-- BEGIN Document passage --

Since Election Day and the uprising that ensued those who come back from Iran speak with different degrees of detail and candor about the events. Their stories are more interesting in terms of revealing their character than of revealing any useful information regarding the protests. There are those who immediately tell me that they do not want to be quoted in any articles that I may write. There are others who are more forthcoming and allow me to tell their story without revealing their name. There are those who are so scared that they avoid me altogether. There are also those who regret having talked to me when they see their comments in black and white -- I had one person reprimand me after I had quoted him anonymously and published the article even though he initially wanted to be quoted. My friends on Facebook who want to go back to Iran delete me although some of those who live in Iran and are active online have been faithful.
The most overly cautious Iranians are the ones who have homes abroad and inside Iran. They just don’t want to give up their lifestyle of living in Western cities and going back, every year or few months, for a quick nostalgia cure and vacation, to Iran. They are more cautious than those who are stuck there and do not have the means to travel or live abroad. Even some academic friends who were very vocal about the Gaza massacre or Obama’s campaign are now suspiciously silent not wanting to risk those research trips back to the dusty libraries of the old country.
No Iranian coming from Iran will admit that they did not participate or witness anything during the protests. Iranians hate to be thought of as ignorant or unaware. Their arrogant and boastful nature makes them embellish or lie outright. The way I can tell if they are lying or not is if they describe things like bbc or voa would. They talk about what happened in Isphahan and Tehran University on a given night with equal authority when they could not possibly have been at both places at once and were most likely in front of their TV, glass of Scotch in hand, their only difference from me being that their living room is in Shahrak Gharb and mine here in France.

-- END Document passage --
-- BEGIN Extracted data --

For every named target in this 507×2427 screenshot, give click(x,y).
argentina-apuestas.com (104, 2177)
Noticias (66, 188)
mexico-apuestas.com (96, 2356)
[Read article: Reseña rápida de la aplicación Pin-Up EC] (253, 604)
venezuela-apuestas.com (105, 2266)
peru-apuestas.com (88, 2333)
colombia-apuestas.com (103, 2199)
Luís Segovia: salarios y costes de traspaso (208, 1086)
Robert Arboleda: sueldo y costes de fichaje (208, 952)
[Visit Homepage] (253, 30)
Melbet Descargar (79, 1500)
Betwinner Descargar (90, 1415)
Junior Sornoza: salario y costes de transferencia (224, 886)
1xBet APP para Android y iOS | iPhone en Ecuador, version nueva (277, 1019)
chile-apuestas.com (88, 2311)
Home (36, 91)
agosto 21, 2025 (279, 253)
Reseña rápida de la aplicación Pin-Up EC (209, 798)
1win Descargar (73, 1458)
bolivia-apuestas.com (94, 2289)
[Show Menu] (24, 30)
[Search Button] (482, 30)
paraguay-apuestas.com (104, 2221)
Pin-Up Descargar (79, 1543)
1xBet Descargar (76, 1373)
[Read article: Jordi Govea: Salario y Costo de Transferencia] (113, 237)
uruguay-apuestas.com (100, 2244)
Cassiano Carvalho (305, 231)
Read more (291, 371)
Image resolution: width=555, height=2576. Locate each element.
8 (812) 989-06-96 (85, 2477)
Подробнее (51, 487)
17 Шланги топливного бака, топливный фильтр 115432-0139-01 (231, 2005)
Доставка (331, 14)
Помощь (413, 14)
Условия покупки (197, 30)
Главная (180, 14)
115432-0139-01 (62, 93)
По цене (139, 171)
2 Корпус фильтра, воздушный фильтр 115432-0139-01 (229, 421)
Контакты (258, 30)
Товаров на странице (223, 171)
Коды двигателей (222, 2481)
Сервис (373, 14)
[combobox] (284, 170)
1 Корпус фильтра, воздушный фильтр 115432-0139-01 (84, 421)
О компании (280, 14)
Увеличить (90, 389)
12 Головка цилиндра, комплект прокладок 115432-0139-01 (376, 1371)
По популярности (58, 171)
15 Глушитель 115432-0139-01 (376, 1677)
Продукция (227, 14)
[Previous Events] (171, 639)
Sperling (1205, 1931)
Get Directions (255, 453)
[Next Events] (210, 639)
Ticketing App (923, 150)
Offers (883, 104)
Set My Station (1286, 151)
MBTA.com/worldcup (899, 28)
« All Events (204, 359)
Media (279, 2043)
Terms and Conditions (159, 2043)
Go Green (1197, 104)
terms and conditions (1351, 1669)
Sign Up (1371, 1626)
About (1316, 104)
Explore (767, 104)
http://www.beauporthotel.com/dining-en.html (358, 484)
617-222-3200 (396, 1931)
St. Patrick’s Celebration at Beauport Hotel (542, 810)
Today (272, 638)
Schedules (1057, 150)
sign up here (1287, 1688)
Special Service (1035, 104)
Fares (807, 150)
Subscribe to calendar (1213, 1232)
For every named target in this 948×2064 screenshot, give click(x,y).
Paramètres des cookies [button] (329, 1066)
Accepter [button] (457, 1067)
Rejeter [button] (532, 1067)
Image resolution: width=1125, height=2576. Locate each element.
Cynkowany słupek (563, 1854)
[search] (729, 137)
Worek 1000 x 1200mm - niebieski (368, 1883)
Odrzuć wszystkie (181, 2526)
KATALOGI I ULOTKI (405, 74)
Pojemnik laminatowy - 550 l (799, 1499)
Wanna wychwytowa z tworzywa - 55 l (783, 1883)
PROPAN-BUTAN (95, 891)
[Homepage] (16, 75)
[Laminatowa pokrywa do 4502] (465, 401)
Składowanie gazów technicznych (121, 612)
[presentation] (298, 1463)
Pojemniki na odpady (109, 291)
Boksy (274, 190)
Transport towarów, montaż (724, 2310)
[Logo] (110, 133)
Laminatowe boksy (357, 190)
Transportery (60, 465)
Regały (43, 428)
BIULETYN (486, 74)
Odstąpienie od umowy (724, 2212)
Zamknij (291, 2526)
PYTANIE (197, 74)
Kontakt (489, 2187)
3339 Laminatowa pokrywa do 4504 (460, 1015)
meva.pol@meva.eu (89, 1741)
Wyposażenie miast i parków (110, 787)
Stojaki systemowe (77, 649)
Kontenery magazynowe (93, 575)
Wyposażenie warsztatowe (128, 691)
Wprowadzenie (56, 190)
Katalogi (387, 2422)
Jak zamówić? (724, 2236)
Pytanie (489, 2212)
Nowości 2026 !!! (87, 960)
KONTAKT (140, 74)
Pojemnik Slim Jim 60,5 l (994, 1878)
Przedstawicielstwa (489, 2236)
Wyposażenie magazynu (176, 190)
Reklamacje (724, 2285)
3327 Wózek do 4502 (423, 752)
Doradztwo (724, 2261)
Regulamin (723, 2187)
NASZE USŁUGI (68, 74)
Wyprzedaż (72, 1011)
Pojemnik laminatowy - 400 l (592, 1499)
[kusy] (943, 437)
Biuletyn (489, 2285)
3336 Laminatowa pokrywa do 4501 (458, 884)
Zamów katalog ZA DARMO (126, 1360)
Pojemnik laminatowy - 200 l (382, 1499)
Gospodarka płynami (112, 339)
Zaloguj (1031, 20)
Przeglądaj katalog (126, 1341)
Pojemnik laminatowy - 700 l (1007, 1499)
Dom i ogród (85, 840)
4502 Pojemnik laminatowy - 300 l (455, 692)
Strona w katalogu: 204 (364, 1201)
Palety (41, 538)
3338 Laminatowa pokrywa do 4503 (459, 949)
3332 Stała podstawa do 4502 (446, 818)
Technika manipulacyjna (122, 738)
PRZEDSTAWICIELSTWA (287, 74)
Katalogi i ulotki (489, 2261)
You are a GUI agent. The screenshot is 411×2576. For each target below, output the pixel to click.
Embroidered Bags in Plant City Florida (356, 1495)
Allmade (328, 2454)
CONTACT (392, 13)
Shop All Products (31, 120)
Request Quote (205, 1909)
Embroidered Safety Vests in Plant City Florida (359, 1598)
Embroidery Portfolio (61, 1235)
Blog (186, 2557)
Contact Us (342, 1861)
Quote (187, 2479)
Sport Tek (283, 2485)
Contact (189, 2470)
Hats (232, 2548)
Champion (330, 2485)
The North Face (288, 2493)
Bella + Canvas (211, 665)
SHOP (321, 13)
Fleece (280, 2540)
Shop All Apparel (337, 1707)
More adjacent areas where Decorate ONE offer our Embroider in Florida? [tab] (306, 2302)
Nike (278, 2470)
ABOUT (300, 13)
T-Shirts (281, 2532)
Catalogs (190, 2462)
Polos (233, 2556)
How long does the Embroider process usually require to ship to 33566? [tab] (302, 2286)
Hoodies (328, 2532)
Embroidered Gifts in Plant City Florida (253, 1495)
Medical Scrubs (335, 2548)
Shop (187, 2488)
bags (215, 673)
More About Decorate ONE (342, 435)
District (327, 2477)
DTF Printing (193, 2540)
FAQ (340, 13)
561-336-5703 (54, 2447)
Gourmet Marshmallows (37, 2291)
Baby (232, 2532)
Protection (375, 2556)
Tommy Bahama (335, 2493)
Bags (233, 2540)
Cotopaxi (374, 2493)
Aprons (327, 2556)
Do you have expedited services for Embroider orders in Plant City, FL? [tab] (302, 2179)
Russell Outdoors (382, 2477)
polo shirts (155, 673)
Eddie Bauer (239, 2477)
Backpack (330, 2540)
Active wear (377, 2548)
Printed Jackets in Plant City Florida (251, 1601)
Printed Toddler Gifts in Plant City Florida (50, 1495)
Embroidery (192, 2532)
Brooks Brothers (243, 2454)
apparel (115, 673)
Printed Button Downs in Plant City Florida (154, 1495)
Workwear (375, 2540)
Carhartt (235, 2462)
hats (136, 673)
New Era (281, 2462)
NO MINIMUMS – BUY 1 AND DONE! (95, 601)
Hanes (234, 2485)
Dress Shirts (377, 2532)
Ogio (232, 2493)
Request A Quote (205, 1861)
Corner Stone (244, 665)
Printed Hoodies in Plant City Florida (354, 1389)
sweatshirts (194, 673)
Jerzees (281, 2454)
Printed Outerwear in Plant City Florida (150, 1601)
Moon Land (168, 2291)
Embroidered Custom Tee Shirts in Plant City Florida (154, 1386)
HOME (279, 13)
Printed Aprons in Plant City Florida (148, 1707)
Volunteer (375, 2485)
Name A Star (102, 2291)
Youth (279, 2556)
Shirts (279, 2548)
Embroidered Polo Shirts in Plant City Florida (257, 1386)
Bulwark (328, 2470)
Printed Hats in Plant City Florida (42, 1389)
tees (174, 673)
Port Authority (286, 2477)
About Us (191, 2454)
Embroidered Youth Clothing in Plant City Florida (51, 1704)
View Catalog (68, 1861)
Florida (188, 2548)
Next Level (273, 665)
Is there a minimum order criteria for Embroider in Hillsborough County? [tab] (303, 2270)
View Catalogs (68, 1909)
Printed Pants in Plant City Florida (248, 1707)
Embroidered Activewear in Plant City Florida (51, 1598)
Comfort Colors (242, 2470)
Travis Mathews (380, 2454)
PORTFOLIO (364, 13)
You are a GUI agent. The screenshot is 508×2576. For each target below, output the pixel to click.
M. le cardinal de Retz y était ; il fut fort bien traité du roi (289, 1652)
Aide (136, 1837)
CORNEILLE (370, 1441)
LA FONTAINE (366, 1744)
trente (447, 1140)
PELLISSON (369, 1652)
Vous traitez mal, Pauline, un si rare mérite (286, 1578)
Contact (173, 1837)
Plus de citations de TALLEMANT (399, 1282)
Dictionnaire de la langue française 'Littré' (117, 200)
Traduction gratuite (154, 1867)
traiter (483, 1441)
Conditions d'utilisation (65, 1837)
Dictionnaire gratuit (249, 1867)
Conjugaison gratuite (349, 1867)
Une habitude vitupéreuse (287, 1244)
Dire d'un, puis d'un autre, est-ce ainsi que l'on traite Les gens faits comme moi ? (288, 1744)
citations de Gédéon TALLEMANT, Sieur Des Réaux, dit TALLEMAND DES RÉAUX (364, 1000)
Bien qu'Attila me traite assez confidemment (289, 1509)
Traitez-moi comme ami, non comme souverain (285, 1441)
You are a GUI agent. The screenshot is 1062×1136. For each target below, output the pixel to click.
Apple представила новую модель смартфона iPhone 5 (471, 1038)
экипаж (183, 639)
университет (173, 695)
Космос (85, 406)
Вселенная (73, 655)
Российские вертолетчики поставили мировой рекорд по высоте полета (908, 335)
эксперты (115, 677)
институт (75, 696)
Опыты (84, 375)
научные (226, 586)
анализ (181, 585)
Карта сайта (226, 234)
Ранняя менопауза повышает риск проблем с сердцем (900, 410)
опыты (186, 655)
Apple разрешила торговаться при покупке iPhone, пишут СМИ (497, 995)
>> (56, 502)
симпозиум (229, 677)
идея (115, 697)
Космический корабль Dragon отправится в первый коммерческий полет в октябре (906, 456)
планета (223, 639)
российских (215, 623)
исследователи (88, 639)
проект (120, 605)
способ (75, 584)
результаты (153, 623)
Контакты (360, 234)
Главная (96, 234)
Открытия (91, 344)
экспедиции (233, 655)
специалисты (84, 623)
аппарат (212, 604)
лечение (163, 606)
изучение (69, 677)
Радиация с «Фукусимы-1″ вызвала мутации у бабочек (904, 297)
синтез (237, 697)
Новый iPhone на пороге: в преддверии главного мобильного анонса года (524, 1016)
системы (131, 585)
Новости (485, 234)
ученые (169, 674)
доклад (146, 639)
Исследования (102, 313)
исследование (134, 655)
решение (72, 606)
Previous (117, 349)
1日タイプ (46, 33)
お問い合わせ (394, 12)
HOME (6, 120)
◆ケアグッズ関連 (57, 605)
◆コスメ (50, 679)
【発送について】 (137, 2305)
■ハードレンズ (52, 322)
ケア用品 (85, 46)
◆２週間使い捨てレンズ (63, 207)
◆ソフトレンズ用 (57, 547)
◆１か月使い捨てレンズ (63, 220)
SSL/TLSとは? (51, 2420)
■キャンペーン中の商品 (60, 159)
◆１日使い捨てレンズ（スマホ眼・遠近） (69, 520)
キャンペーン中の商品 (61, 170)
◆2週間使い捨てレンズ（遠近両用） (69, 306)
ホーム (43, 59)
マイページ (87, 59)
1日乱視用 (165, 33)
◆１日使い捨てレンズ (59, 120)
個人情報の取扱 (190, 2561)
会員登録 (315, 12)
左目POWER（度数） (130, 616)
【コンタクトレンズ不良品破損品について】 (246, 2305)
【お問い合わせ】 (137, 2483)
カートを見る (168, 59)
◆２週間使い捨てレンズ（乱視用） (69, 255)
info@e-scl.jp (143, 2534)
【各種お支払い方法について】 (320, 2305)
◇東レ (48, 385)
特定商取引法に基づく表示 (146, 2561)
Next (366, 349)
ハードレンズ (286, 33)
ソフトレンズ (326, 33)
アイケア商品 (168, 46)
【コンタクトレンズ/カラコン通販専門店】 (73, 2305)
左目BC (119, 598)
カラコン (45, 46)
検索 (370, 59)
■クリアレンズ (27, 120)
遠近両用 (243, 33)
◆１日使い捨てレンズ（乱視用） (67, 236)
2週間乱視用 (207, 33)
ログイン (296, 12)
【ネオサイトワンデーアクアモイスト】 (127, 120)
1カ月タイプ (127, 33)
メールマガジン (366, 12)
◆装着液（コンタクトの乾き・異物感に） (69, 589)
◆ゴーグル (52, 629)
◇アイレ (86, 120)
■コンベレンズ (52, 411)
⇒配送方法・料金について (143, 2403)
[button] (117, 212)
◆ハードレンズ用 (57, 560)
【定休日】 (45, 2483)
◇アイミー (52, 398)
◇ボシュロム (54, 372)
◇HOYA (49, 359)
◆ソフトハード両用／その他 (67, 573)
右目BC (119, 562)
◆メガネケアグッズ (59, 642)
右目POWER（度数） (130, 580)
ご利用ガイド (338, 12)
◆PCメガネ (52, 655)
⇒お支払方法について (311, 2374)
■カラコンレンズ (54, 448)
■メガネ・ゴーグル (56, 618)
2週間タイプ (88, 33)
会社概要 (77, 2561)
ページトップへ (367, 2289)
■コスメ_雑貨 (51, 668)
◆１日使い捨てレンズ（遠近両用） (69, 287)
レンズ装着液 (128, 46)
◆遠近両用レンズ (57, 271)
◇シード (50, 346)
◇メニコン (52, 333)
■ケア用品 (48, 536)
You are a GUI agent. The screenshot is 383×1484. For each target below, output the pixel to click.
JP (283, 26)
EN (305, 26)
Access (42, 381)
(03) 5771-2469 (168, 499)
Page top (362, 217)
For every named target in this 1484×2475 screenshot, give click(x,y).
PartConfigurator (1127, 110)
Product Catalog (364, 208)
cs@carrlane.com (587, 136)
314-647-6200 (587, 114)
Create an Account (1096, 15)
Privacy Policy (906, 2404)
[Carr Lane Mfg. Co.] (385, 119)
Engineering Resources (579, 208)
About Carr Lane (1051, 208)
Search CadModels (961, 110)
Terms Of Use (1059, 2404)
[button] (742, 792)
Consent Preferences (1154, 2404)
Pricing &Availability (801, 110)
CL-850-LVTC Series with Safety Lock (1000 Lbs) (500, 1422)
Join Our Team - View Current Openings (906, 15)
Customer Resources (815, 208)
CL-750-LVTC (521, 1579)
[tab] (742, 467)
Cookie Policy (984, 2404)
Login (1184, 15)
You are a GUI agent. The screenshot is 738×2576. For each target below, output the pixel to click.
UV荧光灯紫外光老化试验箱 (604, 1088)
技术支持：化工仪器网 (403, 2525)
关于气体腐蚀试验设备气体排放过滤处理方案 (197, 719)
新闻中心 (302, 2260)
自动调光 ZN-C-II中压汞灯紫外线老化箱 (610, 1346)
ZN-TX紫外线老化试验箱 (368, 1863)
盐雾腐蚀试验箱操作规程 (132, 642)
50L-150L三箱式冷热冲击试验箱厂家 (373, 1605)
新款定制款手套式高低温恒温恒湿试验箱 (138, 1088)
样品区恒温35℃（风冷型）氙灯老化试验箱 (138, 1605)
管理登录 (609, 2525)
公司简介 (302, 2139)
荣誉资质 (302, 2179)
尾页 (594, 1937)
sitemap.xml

-- END Extracted data --

→ Goals
1. Summarize the piece about Iranians returning from Iran in two sentences.
2. In the records, please write out again the lines starting with the line with "Doradztwo (724, 2261)" and going on through the line with "Pojemnik laminatowy - 700 l (1007, 1499)", substituting "Zbiornik" for "Pojemnik" and leaving everything else unchanged.

→ Expected results
1. People coming back from Iran after the election uprising differ in how openly they speak about the protests: some refuse to be quoted, some talk anonymously, and some avoid the author altogether. The most cautious are those with homes both abroad and in Iran, and returnees often embellish or lie, claiming to have witnessed events they most likely only watched on TV.

2.
Doradztwo (724, 2261)
Regulamin (723, 2187)
NASZE USŁUGI (68, 74)
Wyprzedaż (72, 1011)
Zbiornik laminatowy - 400 l (592, 1499)
[kusy] (943, 437)
Biuletyn (489, 2285)
3336 Laminatowa pokrywa do 4501 (458, 884)
Zamów katalog ZA DARMO (126, 1360)
Zbiornik laminatowy - 200 l (382, 1499)
Gospodarka płynami (112, 339)
Zaloguj (1031, 20)
Przeglądaj katalog (126, 1341)
Zbiornik laminatowy - 700 l (1007, 1499)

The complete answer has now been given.